Lot more details in the linked report https://ai.meta.com/static-resource/muse-spark-1-1-evaluatio...
From Terminal-bench-2.1 details,
> We use a bash-tool-only agent harness to evaluate 89 Terminal-Bench 2.1 tasks from the official repository, where resources are capped at 6 CPU cores and 8GB RAM.
This disqualifies the results. Each terminal bench task has a cpu upper limit and RAM upper limit. Overriding either is disqualification.
For reference, in tbench-2.1,
1. 0 out of 89 task allow 6 cpu cores (highest is 4, and i think only 1 task)
2. 8 out of 89 tasks allow 8GB RAM
This kind of shady benchmarking (I was talking about it just yesterday in a different context https://news.ycombinator.com/item?id=48838212) takes all joy out of building a harness to improve benchmark performance of a model because no matter what you do, you won't beat the headline (cheating) number. This is presumably why this model is not in the official benchmark leaderboard https://www.tbench.ai/leaderboard/terminal-bench/2.1
As an ex Meta employee, this is a little sad but not massively surprising. 'Number go up' is the core performance evaluation metric until PSC is done and you move on.
I personally do not like Meta, but I'll say this. The more competition, the better for regular consumers. (Enterprise too)
- Chinese models
- Grok
- Meta
- OpenAI
- Anthropic
I think this is a win. I'm building like crazy to take advantage of all these subsidized tokens while I can.
Meta's local llama models used to be the face of open source AI. The scene has really changed.
Yeah, I think it is definitely great. Having said that, I am still debating in my mind whether the volume of software engineers needed in the AI era is going to increase or decrease because of all of these advancements.
On the one hand, because it is easy to build products, more and more people will build. And more and more products and features will be built. However, a lot of people who are non-technical will also try to build, but they get stuck, and then they will need engineers. The sheer volume of product built by both experienced technical companies and non-technical novice startups and founders and wannabe founders is going to be massive. That is the bull case for having more software engineers needed in the near future.
On the other hand, in a year or so, people will build all these products, and most of them won't be able to market them, sell them and make money. Eventually, there won't really be a need for that many software engineers.

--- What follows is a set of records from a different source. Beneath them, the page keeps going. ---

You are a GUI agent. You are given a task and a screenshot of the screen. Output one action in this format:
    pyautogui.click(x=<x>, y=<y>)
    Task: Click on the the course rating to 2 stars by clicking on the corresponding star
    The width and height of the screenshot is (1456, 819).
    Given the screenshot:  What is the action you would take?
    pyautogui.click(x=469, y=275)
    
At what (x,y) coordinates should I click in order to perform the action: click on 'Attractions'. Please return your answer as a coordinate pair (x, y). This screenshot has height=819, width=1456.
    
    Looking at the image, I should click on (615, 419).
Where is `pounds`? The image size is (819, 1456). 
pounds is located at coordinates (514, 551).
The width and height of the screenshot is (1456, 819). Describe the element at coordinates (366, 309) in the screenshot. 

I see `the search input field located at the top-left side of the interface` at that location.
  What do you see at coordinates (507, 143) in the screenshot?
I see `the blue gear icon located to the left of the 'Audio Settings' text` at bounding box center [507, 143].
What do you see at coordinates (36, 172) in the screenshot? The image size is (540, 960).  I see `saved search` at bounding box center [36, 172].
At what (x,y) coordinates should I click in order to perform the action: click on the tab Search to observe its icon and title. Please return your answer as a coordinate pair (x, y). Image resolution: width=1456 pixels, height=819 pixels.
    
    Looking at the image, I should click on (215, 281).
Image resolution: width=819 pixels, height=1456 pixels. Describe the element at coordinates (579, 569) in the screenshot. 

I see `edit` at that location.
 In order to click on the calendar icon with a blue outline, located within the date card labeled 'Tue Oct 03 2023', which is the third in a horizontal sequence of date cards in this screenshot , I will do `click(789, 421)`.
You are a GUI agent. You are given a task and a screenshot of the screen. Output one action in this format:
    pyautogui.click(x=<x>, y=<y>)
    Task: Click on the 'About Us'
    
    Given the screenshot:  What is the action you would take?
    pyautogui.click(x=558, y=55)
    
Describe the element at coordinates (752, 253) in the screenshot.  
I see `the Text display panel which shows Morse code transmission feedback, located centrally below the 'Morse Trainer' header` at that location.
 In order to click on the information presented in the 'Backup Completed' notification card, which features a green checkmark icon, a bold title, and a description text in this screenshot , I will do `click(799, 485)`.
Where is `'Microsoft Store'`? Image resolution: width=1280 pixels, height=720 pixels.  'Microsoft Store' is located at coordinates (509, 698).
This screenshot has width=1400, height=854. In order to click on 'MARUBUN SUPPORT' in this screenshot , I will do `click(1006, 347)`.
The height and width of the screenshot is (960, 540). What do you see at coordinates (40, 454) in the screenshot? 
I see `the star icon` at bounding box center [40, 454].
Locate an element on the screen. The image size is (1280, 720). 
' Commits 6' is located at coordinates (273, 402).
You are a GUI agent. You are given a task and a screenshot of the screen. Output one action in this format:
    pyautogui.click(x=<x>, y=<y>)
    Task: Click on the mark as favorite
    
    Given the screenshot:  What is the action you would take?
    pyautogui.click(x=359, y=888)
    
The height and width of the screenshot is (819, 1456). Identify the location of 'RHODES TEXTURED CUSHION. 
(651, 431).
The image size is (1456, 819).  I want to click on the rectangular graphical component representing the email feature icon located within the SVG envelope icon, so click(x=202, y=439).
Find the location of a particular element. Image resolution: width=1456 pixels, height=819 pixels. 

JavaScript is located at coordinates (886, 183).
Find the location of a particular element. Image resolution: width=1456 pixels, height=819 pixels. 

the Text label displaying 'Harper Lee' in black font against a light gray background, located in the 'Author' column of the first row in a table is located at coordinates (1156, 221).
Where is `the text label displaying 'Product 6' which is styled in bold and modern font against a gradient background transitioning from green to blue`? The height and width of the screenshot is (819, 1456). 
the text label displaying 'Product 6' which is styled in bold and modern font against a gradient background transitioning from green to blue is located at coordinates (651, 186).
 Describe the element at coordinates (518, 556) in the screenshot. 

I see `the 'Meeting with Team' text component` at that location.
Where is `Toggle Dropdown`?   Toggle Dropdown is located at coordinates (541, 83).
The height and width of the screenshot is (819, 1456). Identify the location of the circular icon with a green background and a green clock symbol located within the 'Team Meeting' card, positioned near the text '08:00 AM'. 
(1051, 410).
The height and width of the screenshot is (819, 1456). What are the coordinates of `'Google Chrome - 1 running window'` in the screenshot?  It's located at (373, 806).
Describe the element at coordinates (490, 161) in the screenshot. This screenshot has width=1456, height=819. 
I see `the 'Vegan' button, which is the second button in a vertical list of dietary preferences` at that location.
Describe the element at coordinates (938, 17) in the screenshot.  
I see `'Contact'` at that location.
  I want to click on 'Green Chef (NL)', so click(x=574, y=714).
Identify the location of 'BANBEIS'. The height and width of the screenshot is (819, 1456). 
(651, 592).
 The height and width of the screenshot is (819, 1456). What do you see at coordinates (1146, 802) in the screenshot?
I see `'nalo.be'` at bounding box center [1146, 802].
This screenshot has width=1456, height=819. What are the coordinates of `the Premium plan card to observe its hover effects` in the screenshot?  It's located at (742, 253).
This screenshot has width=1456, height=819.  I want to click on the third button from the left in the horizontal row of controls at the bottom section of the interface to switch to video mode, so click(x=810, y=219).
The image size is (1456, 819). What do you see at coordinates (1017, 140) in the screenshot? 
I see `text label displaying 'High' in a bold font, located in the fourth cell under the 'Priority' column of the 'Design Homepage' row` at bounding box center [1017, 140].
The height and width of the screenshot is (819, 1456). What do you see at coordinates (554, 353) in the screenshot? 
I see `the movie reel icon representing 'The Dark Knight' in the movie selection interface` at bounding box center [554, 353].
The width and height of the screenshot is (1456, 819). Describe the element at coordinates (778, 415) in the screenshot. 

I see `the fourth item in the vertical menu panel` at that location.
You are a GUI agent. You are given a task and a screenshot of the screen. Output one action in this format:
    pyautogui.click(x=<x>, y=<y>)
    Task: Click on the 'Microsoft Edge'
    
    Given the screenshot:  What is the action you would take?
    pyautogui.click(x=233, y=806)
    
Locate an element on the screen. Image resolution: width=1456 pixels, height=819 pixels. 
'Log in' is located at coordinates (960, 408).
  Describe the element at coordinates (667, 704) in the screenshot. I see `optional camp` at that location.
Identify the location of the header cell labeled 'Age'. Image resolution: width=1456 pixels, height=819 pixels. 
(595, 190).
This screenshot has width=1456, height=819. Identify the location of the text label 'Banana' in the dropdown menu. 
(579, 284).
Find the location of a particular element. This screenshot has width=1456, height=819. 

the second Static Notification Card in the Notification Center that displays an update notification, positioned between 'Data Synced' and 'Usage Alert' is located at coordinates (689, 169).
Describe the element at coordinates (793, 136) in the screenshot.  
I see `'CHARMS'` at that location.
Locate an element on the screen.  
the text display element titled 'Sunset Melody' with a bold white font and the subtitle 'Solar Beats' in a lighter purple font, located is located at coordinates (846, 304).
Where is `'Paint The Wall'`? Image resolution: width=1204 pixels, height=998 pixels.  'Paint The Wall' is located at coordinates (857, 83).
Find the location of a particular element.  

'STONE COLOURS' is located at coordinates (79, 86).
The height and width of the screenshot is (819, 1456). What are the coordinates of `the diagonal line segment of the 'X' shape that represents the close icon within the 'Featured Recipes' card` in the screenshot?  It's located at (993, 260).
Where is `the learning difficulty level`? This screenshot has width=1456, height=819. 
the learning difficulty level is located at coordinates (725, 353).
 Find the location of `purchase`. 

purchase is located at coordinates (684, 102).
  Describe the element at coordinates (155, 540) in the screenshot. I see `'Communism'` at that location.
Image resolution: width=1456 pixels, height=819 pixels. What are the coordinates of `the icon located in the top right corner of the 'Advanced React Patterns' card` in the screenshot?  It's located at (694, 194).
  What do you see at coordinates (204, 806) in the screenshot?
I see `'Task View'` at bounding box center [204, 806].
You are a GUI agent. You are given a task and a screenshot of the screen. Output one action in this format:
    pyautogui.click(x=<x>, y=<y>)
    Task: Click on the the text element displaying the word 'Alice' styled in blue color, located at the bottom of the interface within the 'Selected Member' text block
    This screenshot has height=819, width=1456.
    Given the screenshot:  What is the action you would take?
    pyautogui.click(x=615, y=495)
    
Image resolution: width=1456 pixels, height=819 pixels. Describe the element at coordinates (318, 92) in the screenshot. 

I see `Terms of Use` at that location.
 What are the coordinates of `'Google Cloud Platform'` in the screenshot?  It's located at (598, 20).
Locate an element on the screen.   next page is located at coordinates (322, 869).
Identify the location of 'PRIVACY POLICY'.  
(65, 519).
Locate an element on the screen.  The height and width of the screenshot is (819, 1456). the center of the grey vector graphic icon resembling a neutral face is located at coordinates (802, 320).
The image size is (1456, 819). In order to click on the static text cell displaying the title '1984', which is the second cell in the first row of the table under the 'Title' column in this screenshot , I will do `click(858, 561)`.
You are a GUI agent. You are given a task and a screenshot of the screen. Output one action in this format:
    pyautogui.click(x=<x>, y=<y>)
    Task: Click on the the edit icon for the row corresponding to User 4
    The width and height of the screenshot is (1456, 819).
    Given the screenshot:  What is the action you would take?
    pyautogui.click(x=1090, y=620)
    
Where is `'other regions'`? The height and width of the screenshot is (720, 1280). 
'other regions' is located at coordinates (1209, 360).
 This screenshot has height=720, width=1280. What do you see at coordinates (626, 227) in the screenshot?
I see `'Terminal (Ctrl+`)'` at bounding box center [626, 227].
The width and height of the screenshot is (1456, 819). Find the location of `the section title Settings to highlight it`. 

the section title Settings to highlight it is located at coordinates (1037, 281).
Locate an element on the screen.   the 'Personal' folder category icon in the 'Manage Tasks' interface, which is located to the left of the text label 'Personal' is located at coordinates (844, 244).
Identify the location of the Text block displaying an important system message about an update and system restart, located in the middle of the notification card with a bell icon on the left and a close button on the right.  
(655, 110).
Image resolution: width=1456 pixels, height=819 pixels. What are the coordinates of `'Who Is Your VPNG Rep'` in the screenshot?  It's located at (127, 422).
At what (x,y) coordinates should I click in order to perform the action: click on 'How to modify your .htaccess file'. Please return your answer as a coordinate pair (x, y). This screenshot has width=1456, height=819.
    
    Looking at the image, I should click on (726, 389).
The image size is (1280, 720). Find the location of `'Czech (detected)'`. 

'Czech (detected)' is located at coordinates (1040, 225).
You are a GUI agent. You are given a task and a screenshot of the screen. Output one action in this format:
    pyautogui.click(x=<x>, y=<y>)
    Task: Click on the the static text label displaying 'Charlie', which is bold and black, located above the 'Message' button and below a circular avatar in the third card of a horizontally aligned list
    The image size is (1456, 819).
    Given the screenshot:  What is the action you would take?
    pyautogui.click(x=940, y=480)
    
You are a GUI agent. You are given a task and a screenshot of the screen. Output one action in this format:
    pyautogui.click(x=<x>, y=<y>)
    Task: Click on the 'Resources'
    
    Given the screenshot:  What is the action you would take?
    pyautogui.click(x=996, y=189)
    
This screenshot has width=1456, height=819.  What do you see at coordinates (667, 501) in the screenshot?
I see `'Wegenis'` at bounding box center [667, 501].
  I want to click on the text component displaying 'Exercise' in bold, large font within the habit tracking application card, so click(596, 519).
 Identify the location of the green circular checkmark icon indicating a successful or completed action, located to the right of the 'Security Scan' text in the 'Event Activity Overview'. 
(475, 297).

I think overall the bull case is probably going to win net net.
I see some similarities to 3D printing here. It’s great that everyone can make their own toothbrush holder (or whatever) but I’m probably not going to pay for someone’s weekend project.
I’m “seeing” more devs stepping into the SendCutSend stage where they’re cleaning up/fixing/productizing vibe coded projects so maybe there will be some new demand in that space?
> On the one hand, because it is easy to build products, more and more people will build.
And those people won't need to be software engineers.
> but they get stuck, and then they will need engineers
You've implicitly assumed here that the AI systems will always be worse than the average engineer. That is IMO myopic. I'm not sure that it's even true now let alone in the nebulous future.
At least in China a lot of software developers are now struggling.
I think for a lot of type of software we have now reached peak employment.
Someone payed a few k just for a normal website.
> At least in China a lot of software developers are now struggling.
Do you think that Chinese software industry is that relevant to the kind of software market talked about on HN? I.e. lots of enterprise b2b and infra companies.
Chinese companies have always had a very low willingness to pay for software which kinda breaks the flywheel of B2B SaaS companies and companies to service those companies all the way down.
Its the biggest technology race we have ever seen. Richest companies, smartest people, richest countries.
I do not know if competition is good, we will see in a few years.
Looking forward having a physical job for a change :D
A bit much describing our tech leadership as smartest people we've ever seen.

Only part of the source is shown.